Our Mission Statement

Girl Power Africa is a non-profit organization based out of Liberia, West Africa. Our mission is to help women and children in the post-Ebola country of Liberia who are in desperate need.

We are helping one woman at a time by giving them a hand up with an empowerment gift of goods to sell, allowing them to leverage the economic and social conditions in Africa through entrepreneurial opportunities. 

We are helping children, who are in single-parent households, being raised by relatives, orphaned, neglected, or abandoned, by sponsoring their education. Annually, we connect about 350 children to sponsor families and link them via our diary blog so the sponsor families can check on their student's status. Many of our sponsors have pledged their support to see their student through to graduation, without the support of their sponsor, these children would simply not have access to an education. What a gift it is to change a child’s life through education. 

Why We Are Helping

Liberia, West Africa has a population of about 4 million people. The official language is Englishthe name Liberia derives from “Liberty” meaning freedom. Liberia’s most recent past president (and Nobel Laureate) Ellen Johnson Sirleaf was the first female head of state in Africa!

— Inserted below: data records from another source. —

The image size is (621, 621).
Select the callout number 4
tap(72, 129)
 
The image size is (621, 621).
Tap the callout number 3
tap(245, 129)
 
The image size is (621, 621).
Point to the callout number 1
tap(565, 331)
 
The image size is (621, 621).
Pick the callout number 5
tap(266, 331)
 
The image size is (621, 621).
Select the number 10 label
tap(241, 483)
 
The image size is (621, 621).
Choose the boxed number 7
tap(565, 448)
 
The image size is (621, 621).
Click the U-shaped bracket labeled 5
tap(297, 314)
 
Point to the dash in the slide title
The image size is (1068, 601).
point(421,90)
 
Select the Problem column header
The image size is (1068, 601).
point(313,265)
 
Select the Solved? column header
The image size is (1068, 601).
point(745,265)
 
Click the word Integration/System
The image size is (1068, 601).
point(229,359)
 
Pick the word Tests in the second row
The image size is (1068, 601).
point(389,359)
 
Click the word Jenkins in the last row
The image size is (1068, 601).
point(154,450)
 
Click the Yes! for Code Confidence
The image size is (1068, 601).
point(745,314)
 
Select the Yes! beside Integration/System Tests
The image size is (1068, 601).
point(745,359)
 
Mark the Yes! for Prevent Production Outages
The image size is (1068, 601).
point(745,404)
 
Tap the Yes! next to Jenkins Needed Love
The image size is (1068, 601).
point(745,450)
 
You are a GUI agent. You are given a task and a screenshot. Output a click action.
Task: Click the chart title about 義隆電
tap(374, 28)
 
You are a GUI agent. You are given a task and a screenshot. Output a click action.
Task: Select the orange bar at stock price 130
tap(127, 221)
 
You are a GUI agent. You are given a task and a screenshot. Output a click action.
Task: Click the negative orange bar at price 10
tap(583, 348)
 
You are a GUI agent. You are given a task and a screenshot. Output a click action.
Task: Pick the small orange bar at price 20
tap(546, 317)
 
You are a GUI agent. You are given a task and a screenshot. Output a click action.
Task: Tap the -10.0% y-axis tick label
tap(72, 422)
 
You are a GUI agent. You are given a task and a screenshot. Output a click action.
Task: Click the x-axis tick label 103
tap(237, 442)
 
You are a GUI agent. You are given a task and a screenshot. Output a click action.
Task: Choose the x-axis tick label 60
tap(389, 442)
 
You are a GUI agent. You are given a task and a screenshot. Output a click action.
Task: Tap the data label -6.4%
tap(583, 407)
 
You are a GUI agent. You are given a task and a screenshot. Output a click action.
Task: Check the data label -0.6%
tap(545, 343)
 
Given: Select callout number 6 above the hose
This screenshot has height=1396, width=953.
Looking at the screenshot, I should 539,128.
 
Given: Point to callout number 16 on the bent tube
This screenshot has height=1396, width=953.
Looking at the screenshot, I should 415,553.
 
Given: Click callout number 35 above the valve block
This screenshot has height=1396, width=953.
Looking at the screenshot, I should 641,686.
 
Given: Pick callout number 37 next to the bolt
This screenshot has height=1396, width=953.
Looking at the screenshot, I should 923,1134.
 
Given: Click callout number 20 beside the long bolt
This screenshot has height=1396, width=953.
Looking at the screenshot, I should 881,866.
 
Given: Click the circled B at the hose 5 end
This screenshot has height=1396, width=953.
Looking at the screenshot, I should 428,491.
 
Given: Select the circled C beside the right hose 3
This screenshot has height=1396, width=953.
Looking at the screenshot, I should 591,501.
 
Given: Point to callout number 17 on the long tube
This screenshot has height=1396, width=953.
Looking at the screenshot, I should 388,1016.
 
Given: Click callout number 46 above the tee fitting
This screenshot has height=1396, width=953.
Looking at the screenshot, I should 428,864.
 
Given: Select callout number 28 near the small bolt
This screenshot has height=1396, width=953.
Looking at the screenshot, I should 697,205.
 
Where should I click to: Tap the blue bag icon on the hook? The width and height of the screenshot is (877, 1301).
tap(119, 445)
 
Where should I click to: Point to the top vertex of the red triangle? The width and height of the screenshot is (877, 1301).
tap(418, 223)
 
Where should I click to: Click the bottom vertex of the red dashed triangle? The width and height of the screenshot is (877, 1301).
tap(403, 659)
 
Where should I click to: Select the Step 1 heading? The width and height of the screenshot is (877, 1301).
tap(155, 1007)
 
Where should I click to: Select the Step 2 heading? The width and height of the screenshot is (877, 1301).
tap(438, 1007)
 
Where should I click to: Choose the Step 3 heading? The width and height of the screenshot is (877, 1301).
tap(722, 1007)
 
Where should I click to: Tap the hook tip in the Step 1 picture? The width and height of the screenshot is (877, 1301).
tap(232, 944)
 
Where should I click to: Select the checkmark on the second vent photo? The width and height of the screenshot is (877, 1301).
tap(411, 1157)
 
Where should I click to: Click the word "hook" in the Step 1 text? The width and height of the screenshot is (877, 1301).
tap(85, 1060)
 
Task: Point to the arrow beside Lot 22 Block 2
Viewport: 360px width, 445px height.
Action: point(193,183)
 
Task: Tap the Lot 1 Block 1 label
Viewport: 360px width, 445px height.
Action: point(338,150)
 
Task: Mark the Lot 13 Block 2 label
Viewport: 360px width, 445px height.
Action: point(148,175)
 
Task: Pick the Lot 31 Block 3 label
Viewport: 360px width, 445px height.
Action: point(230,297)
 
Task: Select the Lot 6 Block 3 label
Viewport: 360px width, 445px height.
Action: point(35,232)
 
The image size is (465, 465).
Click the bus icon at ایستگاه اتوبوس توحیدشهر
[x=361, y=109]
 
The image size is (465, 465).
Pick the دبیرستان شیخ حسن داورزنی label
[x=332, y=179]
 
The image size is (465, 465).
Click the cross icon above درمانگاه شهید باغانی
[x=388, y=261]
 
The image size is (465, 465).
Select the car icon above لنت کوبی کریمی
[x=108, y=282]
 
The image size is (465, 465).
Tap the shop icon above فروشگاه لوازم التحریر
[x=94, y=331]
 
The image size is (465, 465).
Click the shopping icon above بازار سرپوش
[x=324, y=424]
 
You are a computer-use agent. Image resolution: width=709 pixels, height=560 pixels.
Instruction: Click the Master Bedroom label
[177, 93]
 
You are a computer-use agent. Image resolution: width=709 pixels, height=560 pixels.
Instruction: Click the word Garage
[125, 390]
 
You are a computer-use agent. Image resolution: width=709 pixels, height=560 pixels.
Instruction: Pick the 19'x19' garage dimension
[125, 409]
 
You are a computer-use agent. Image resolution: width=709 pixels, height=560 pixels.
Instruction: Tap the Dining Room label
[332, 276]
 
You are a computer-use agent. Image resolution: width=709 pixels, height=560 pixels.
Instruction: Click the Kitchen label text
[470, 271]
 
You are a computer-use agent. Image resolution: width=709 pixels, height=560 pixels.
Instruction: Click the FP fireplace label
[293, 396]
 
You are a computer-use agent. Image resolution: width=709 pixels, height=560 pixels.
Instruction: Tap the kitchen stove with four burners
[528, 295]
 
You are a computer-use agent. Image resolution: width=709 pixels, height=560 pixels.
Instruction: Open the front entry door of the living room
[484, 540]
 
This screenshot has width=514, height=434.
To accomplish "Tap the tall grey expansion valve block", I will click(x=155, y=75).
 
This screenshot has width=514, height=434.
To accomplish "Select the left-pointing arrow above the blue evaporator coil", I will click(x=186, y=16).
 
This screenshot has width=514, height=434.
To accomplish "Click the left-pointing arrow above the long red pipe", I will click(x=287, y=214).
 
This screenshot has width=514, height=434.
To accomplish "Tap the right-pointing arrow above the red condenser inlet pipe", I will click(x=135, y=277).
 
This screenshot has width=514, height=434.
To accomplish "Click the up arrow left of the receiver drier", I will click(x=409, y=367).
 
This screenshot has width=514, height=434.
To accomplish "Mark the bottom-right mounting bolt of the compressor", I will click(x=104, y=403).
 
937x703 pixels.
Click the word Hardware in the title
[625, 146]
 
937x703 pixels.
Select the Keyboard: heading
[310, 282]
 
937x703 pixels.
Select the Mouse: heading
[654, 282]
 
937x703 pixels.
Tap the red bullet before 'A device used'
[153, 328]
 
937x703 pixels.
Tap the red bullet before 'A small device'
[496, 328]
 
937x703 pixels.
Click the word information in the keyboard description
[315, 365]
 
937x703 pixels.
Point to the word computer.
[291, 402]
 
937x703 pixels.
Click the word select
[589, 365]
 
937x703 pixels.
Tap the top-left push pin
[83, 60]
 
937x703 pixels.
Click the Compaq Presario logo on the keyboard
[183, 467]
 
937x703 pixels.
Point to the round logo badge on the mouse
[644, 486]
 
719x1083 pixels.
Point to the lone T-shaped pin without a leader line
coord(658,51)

A 14-year brutal civil war at the end of the 20th century left the country in shambles. Many children were orphaned, depending on relatives or strangers to take them in. Entire families became homeless, many having to split up to find work.

“Women are beaten, raped, abused by their men and often must prostitute to make ends meet.”

The children have suffered immeasurably from starvation, abandonment, and sickness with no education and no hope.  The war destroyed over 80% of Liberia’s schools. The recent Ebola epidemic further weakened Liberia’s infrastructure and took many lives. Leaving many women alone, homeless and without resources to provide for their children.

According to GirlUp, a non profit founded by the United Nations Foundation, more than 40% of Liberian girls aged 10-14 have never gone to school. Unfortunately, young girls fall victim to the most frequently reported crime in Liberia, rape or prostitution.

There comes a point that you must stand up and offer a hand to another woman in need.  


A Letter from Our Founder

Bulleh Bablitch-Norkeh - Founder of Girl Power Africa


Hello Friends,

Here is a little about my very beautiful, but complicated story.

I was born in Liberia by a Liberian mother and a Peace Corps volunteer father, Justice William Bablitch from Wisconsin. My father took me to Wisconsin in 1981 where I attended high school in Oregon, WI and then went on to attend Madison College. I met my husband, Dr. Frederick Norkeh, in 1990. Together, we have 3 daughters. I worked as a mortgage banker for 16 years, spending 13 great years with Wells Fargo Home Mortgage. 

Back in 2006, the President of Liberia, (the first female president in Africa) called on my husband to come to Liberia to help with the new government that was rebuilding after 14 years of civil war. He came and I stayed back in the states with the kids. After a few years of being apart, I could no longer handle the space between us and in 2009, I sold our house and we moved to Liberia, West Africa!

Getting settled, meeting the women of Liberia and hearing their horrific stories of war-torn tragedies, rape, prostitution, beatings, hunger, homelessness and hopelessness, I realized I had to stand up and help.

I've been helping girls and women who are in the most hopeless of situations.

I decided that the best way was to offer a hand up and not a hand out.  I help to empower these women by giving them goods to sell. The goods are 100 percent free of charge for them with no strings attached. The only requirement is that they must check in with me monthly with their progress. This project has grown and word is out on the effectiveness of this program. Now I have more demand than what my pocket can produce. That's when I started asking my friends and family to please join me, and Girl Power Africa was born. 

This is very grass roots, I am a total amateur at this, but maybe that's why God put me here.  Many times, I've wondered what in the hell am I doing here so far from my grown children who are back in the states and I do miss all the comforts of America, but it's all starting to make sense as I watch these women succeed. Their stories are so powerful and profound.  

I have the advantage of having grown up in America and have some great friends and family there that have helped to make this happen and get the word out. Also, with my Liberian connection and being able to speak their language, the women open up to me easier. It’s the best of both worlds. 

I’m so proud to announce we are now an official non-profit organization, who knew we would be where we are today!

Thank you for joining me on this journey! Girl Power, making the world a little better, One Girl at a time!